Continued Health Coverage (COBRA)
Federal law requires employers to give their former employees the opportunity to continue their employer-provided health insurance coverage by paying a premium (the requirement was part of the consolidated Omnibus Budget Reconciliation Act of 1985; hence the common name COBRA). An increasing number of employers, including 198 of the Fortune 500, now offer their employees domestic partner benefits. Although this trend is encouraging, the Federal COBRA law does not require employers to provide domestic partners the continued coverage guaranteed to married couples.
Social Security provides the sole means of support for some elderly Americans. All working Americans contribute to this program through payroll tax, and receive payments upon retirement. Surviving spouses of working Americans are eligible to receive Social Security payments. A surviving spouse caring for a deceased employee’s minor child is also eligible for an additional support payment. Surviving spouse and surviving parent benefits are denied to gay and lesbian Americans because they cannot marry. Thus, a lesbian couple who contributes an equal amount to Social Security over their lifetime as a married couple would receive drastically unequal benefits, as set forth below.
Now I wouldn’t deny for a moment that the government is illegitimately interfering in the lives of gays, it does that to everyone. My point is that advocates for the legal recognition of gay marriage are not seeking freedom from government interference, they’re seeking positive rights under the argument that since such claims are already in the law they should be applied equally.
Principled libertarians cannot endorse the expansion of such positive rights – claims against others.
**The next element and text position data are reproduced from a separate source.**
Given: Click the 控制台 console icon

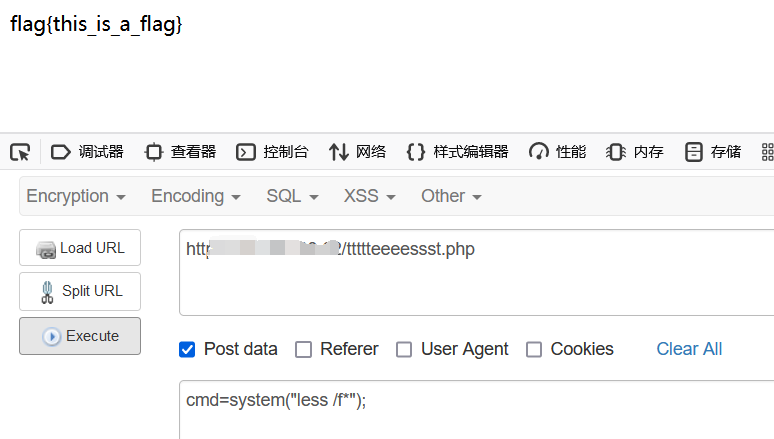Looking at the screenshot, I should tap(246, 152).
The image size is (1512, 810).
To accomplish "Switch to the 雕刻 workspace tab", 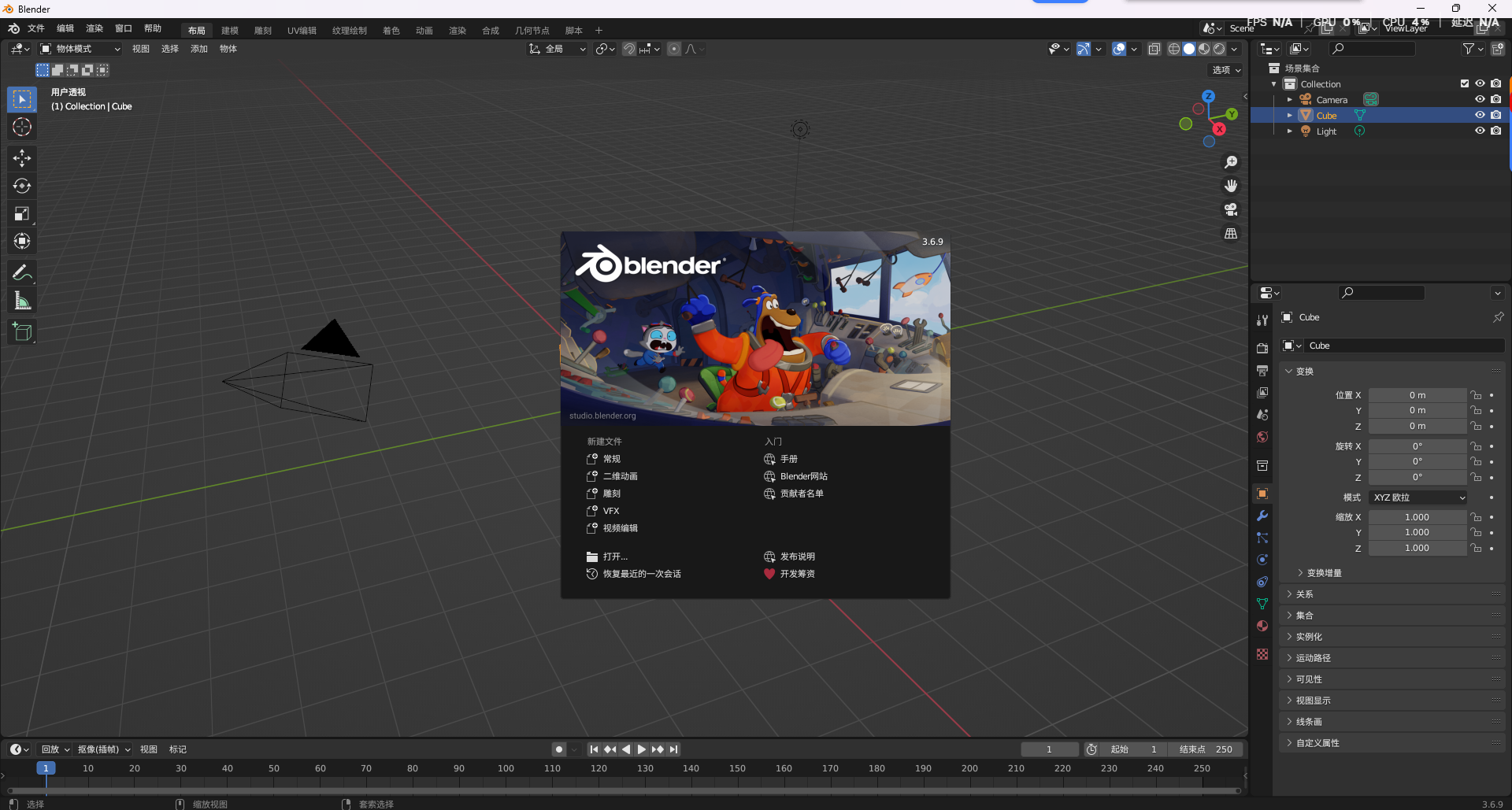I will (263, 30).
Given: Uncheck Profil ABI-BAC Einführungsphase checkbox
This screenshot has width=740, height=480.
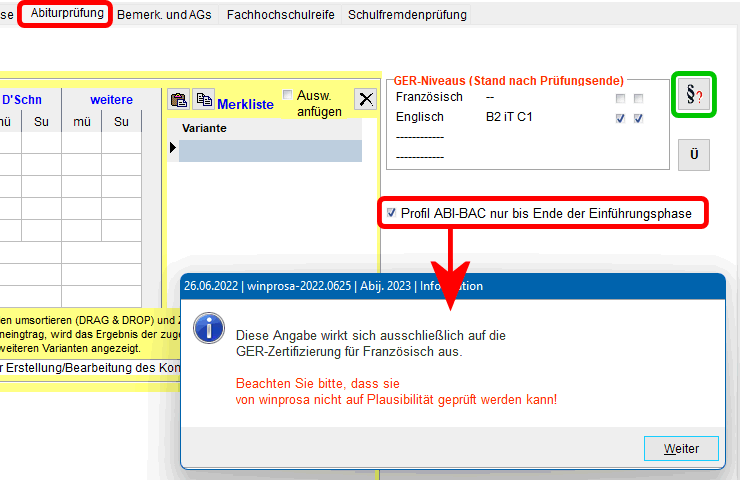Looking at the screenshot, I should 391,213.
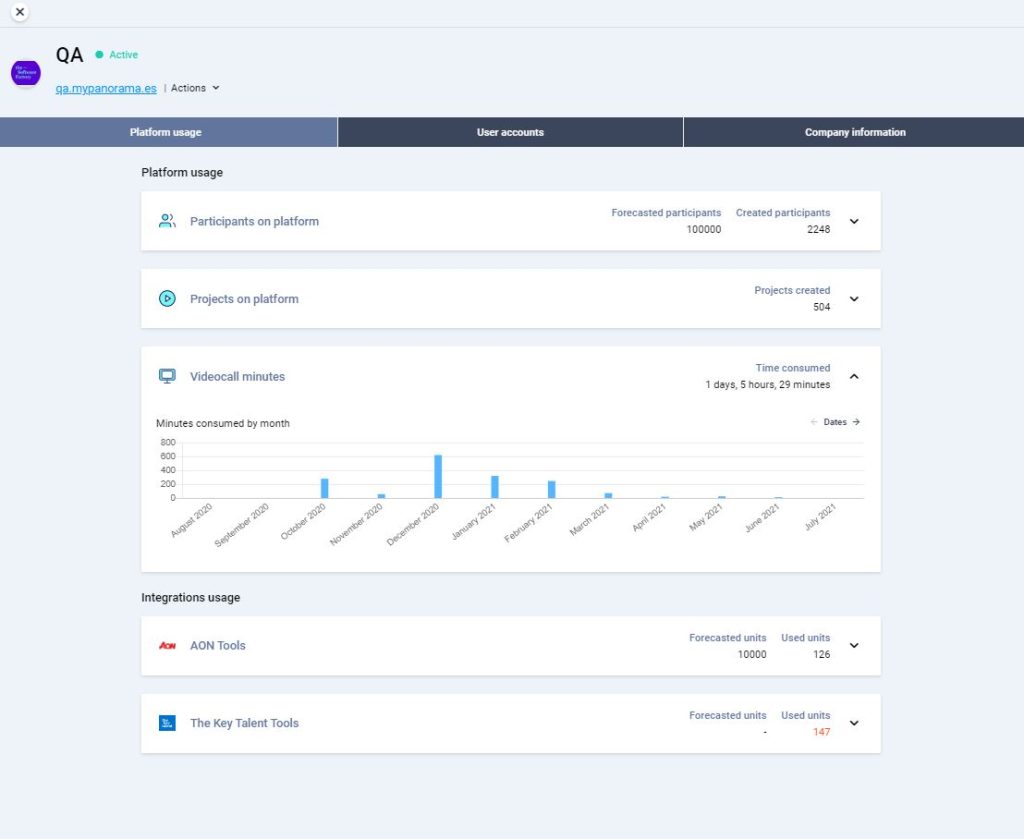Select the Platform usage tab

(165, 132)
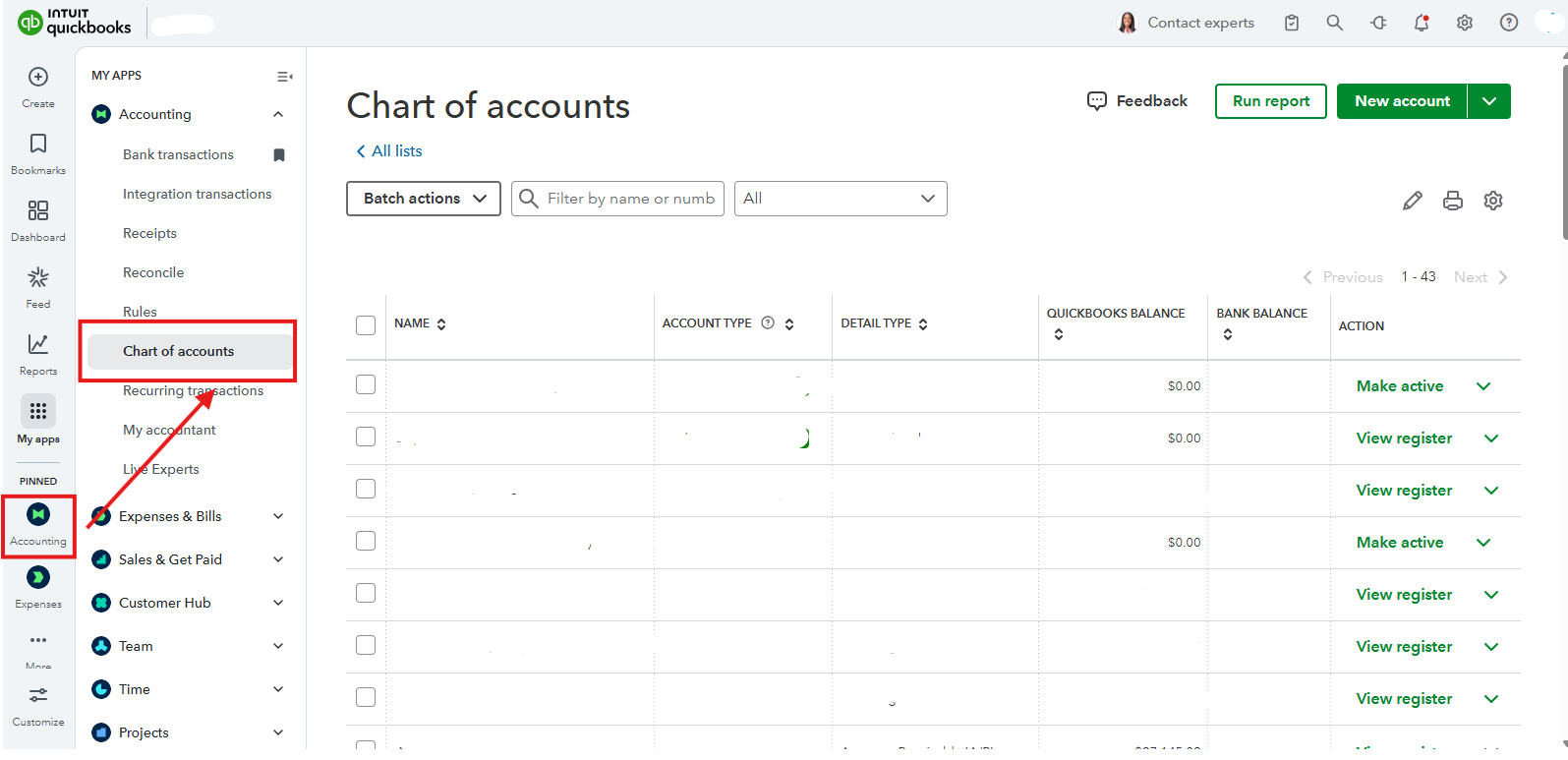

To endorse that is to endorse aggression. On Free Talk Live, Mark Edge expressed doubt that legal recognition of gay marriage would entail an expansion of government. What cannot be doubted is that under existing law it would entail an expansion of positive claims against the liberty and property of others, as the examples above show. It is a terrible mistake for libertarians to support this expansion, once such positive rights have been granted people are extremely reluctant to give them up.
Yet many libertarians find arguments for equal treatment compelling. In a coming article I’ll explain why such arguments should be rejected.